Battle Creek’s most striking building has a striking history to match.
It began as a fancy health spa, went out of business when the stock market crashed, became a military hospital during World War II, and then was later turned into a federal building and named after three former patients who became senators.
Now called the Hart-Dole-Inouye Federal Center, public tours are now offered on Tuesdays. Call 269-961-7015 between 9 a.m. and 2 p.m. to register. They will notify participants of tour availability based on community COVID-19 transmission levels the Friday before their registered date.

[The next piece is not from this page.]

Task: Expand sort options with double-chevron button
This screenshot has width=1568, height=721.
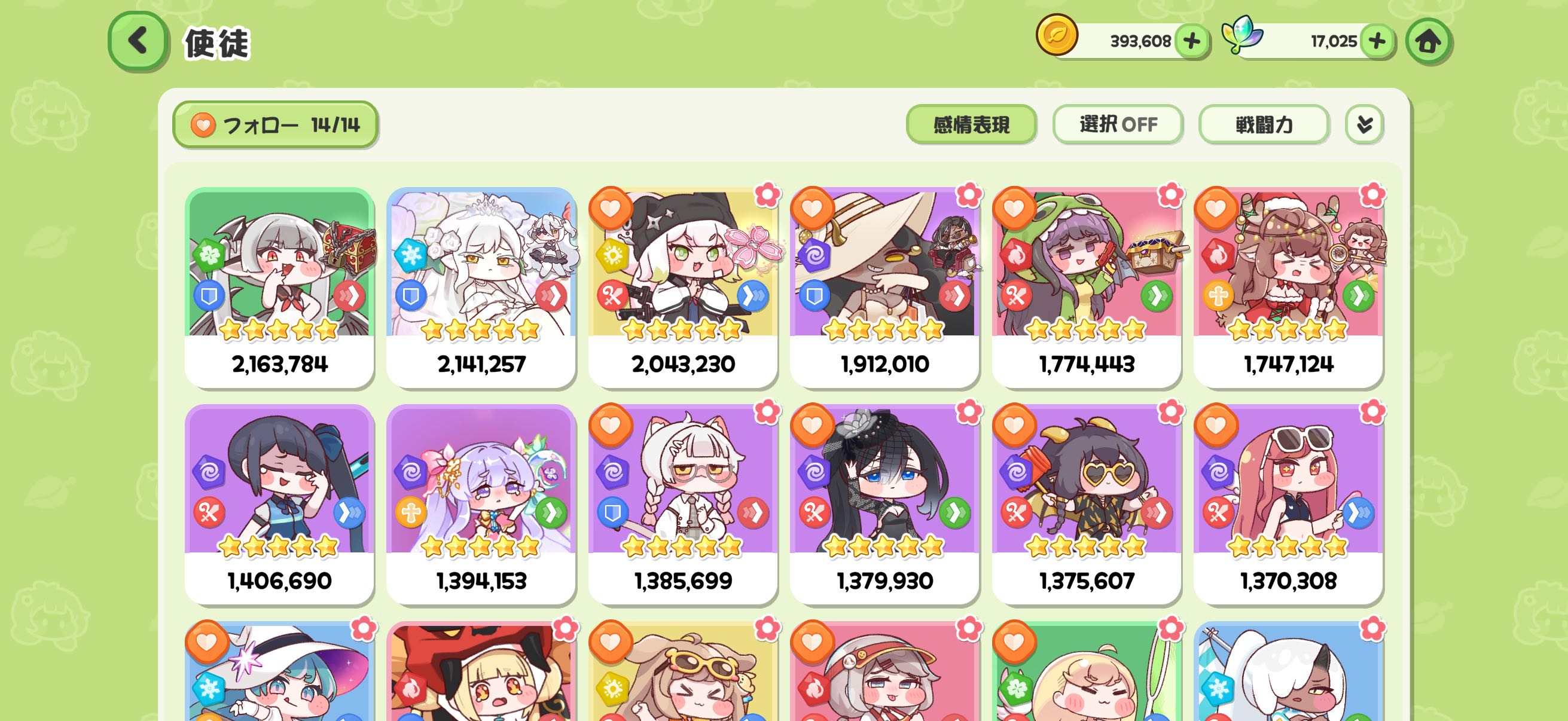Action: coord(1364,125)
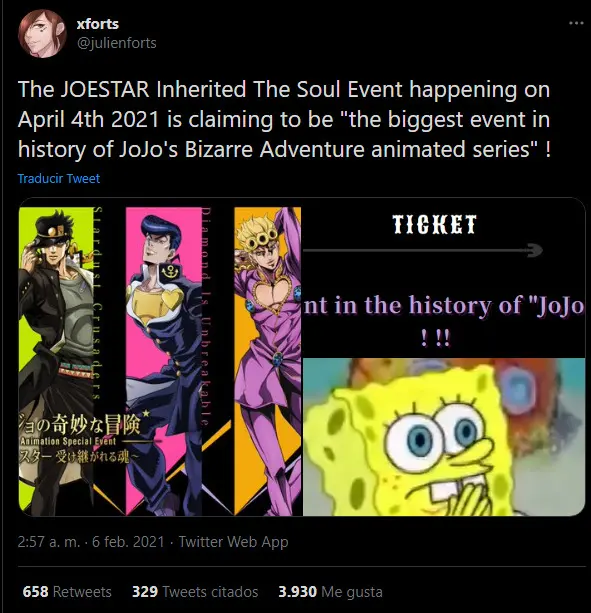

While visiting, you’ll still see remnants of the days when it was the world-famous Sanitarium, designed and built by the Kellogg brothers.
Dr. J.H. Kellogg was the idea man, using cutting-edge medical science combined with Seventh-day Adventist beliefs in healthy living. Younger brother W.K. Kellogg had the business know-how.
While the brothers are celebrities for inventing Corn Flakes, it couldn’t have happened without the Battle Creek Sanitarium. Here’s what you need to know:
The Kellogg brothers
In exchange for a medical scholarship, Dr. Kellogg agreed to run the Seventh-day Adventist health institute. He renamed it the Battle Creek Sanitarium and asked W.K. to help him run it.
That’s not the building you see today, though. The Old Main burned to the ground in 1902 and the stone building was quickly built and opened in 1903. The relationship between the two brothers was already wearing thin, but W.K. suspended his efforts to create a cereal company long enough to make the new building a reality.
The original Seventh-day Adventist health institute focused on the water cure, which was kind of like a Roman spa. While Dr. Kellogg expanded the institute’s treatments, the new building still had an entire wing dedicated to different baths, salt scrubs and swimming.
Guests had to drink a required amount of water during the day (Dr. Kellogg would have loved seeing everyone carrying around Hydro Flasks nowadays).
Of course, there was another part of the water cure that made Dr. Kellogg infamous: regular enemas. Sometimes it was water and sometimes it was yogurt.
America had a diet problem at the time, with bloating and constipation being common problems. So it’s not too surprising that Dr. Kellogg focused on the colon. He knew there was something good about yogurt for the gut, some kind of helpful little organisms, way before Jamie Lee Curtis was promoting Activa.
Being physically active and getting fresh air were part of the Seventh-day Adventist teachings. The new Sanitarium was surrounded by designated areas for riding bicycles, sitting on the porch in all kinds of weather and aerobic classes.
Dr. Kellogg’s rooftop exercise to marching band music was so famous that it was made into a record so people could do it at home. Think of it like the first YouTube workout videos.
There was also a wing of the Sanitarium that had exercise equipment, much of it designed or modified by Dr. Kellogg.
Go to a medical spa today, and you’re likely to see electrical stimulation on the menu for body sculpting. Or you might buy a lightbox to help with Seasonal Affective Disorder. Early versions of these treatments could be found at the Sanitarium. You can still see some of the inventions at the Kellogg Discovery Center at the Seventh-day Adventist Village.
While the Sanitarium had a surgery and a medical college – and Dr. Kellogg very closely guarded his scientific credentials – many of the patients expected luxury.
Crystal, china and silver sparkled on the dining tables. There was entertainment every night. An indoor tropical conservatory provided warmth all year round.
Luxury was part of the San’s downfall. Against the wishes of Dr. Kellogg, a large tower was added. It’s now the first thing you notice about the old building. It was designed to attract the highest paying customers and was finished in 1928 – the year before the stock market crashed. Things went downhill quickly after that.
The Sanitarium attracted many famous guests, such as Mary Todd Lincoln and Henry Ford.
Amelia Earhart gave Dr. Kellogg a ride in an airplane. The presence of “Tarzan” Johnny Weissmuller gave the place a special glow of health.
Another of Battle Creek’s famous residents, activist Sojourner Truth, spent some time there.
Of course, there was also C.W. Post who found inspiration for his fame while a patient at the Sanitarium. The businessman left and started his own cereal company after experiencing the San’s health foods.